In the same way, the rebuilding of our hearts into hearts of flesh does not insulate us from the world. There are many ingredients necessary for the spread of the good news of salvation in Jesus, not least his disciples opening the door of their hearts to their neighbour and inviting them in.

Saturday, 21 August 2021

The Epithet of Sinner (John 6:56-69)

In today's Gospel reading (John 6:56-69) those who follow Jesus are being pared back. They are a remnant of what they were. Jesus collected quite an array of followers, but over the course of his ministry they disappeared. The righteous are being thinned out. Today, they are thinned out because of his teaching about the bread of life and consuming him for eternal life.  And in the end Jesus would lose all his followers, and he, Jesus, would be the remnant, the righteous one. His righteousness covers me, that’s part of being redeemed. Being crucified to my old self, the self that makes crosses and all sorts of metaphorical crosses for others. 

So I like the epithet of sinner. Not just sinner. Redeemed sinner. It’s why Christians don’t mind being named as sinners. We are redeemed. But often we think of ‘sinner’ as a judgment on us. A source of shame, and a state we should escape from. Not being a sinner is preferable to being a sinner. But I prefer to see ‘sinner’ as a way of being that is my identity, how I am in the world. Not as a description that can and should be jettisoned as soon as possible. I think of ‘sinner’ as something almost permanent; this is how I am. Not a layer poured over the top of who I am that I could peel off at some point (if I stopped doing bad things perhaps) and resume being me. I think redeemed sinner is who I am. Sounds negative, and the world rejects and avoids such an epithet. (“I'm not one of those...”) Or sometimes it is embraced as an expression of a deep dislike of self. (“I’m worse than everyone else.”) But for me it is always redeemed sinner, and that changes everything. 

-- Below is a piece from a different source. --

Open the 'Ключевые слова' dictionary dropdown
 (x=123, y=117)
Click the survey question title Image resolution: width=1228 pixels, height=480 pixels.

But doesn’t "redeemed" mean that I am no longer a sinner? No, better to keep ‘sinner’ than not. Here’s why. Sinners redeemed in Christ know that they are loved. Not because of their own righteousness (the remnant is Jesus, not Jesus and me), but because of God’s unearned and freely given mercy and love. I receive and therefore my reconstitution comes from gift. That’s what it means to be a redeemed sinner. 'To be' because of gift, the gift of love, or more precisely, the gift of a relationship of love. It changes how I see the world. It’s all gift. I am built up by receiving, in thankfulness, not in grasping or resentment. What I learn as a redeemed sinner becomes a prism through which to see all of life. It is the beginning of joy and the scent of the peace that passes all understanding.